I listened for the footsteps but heard nothing, and was just starting to relax and curse my overactive imagination, when I heard the soft, careful crunch of feet on gravel. It was all I could do to keep myself from crying out.

I peered out cautiously from behind the cross and saw, less than twenty feet away, the shadow of a man limping by on the path. He seemed to be dragging his left leg. A few more steps, and he emerged from the shadow of a huge copper beech into moonlight, and I saw his face for the first time. It was ghostly white, pale like my mother’s the day she told us our father was dead. His eyes were lost in the darkness beneath prominent brows, almost as if the sockets were empty. His trousers were torn and he wore a ragged jacket and grey shirt open at the neck. A small sack of belongings hung from his left hand. A vagrant seeking a place to sleep among the dead? I didn’t know. I didn’t want to know.

I waited until he had shuffled off again to be swallowed up by the night, and I moved out from behind the tomb to see for the first time the name cut in the stone of it. And every hair on my body stood on end.

Mary Elizabeth McBride.

My mother’s name. I knew, of course, that it wasn’t her lying there beneath the ground. This Mary Elizabeth had been in residence for nearly two hundred years. But I couldn’t shake off the sense that somehow it was my mother who had guided me to that place of concealment. She had charged me with looking after my brother, but had taken it upon herself to watch over me.

I turned and fled, back the way I had come, heart trying to crack open my ribs, until I saw the black-painted metal gate standing ajar. I was through it like a ghost, and sprinting across the asphalt to the door at the back of The Dean. The only time in my life, I think, that I was glad to be inside it.

Back in my bed I lay shivering for a long time before sleep took me. I’m not sure when it was that I was wakened by Peter. He was leaning over me, caught in the moonlight that angled in across the dorm in elongated rectangles. I could see the concern in his eyes, and he was touching my face.

‘John,’ he was whispering. ‘Johnny. Why are you crying?’

It was Alex Curry’s fault that the adventure on the roof ended in disaster.
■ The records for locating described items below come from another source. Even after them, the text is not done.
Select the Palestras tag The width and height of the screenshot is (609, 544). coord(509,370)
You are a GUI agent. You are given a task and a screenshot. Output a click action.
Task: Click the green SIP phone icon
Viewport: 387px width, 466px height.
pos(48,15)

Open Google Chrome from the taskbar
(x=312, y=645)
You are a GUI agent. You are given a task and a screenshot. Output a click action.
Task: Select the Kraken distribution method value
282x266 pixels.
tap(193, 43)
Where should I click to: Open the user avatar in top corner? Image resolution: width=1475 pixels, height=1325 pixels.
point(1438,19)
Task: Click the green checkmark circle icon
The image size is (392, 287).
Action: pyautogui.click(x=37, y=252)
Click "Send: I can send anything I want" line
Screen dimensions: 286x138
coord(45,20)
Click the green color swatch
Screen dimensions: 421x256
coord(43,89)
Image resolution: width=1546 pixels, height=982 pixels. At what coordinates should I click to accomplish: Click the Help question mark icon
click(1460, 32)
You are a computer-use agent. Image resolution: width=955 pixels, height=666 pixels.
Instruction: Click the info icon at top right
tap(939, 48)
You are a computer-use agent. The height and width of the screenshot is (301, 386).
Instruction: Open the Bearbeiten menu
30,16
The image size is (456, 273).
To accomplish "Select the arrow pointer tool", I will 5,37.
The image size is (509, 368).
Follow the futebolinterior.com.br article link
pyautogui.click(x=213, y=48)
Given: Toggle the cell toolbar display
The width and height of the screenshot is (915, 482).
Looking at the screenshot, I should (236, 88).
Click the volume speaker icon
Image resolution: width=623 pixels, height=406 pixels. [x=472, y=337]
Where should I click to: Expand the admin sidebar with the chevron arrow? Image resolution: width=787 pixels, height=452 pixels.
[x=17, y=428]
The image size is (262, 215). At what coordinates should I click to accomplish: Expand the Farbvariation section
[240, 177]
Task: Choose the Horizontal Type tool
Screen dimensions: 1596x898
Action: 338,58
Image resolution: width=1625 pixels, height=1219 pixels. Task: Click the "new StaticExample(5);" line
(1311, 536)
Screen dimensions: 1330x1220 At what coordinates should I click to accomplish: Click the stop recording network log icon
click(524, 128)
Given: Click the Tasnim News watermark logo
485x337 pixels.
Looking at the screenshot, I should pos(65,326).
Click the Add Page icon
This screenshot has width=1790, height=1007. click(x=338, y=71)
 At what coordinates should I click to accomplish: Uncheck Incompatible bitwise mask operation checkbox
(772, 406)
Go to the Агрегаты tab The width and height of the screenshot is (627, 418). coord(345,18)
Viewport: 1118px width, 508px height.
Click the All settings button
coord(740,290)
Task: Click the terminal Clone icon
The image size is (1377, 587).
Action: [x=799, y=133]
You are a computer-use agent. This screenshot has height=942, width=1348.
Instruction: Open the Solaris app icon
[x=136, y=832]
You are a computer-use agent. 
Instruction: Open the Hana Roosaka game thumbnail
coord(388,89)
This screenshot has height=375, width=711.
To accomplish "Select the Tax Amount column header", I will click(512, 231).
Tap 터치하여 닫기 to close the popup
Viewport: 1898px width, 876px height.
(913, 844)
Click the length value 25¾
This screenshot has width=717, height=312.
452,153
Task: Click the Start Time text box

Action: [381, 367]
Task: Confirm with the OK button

He was a brute of a boy, older than the rest of us, and had been there the longest. He was about as tall as Mr Anderson, and probably stronger. He’d always been a rebel, the others said, and had his arse belted more often than anyone else at The Dean. But in three years he had developed to the point where his physical strength matched his rebellious nature. And that must have been pretty intimidating to Mr Anderson. Lately he had refused to cut his thick, black hair and grown it into an Elvis quiff and duck’s arse. I think that’s probably the first time that Peter and I became aware of Elvis Presley. We had barely been conscious of the world outside of our own. The belting of Alex had tailed off, and it was rumoured that he was to be sent to a hostel. He was too old for The Dean now, and far too much for Mr Anderson to handle.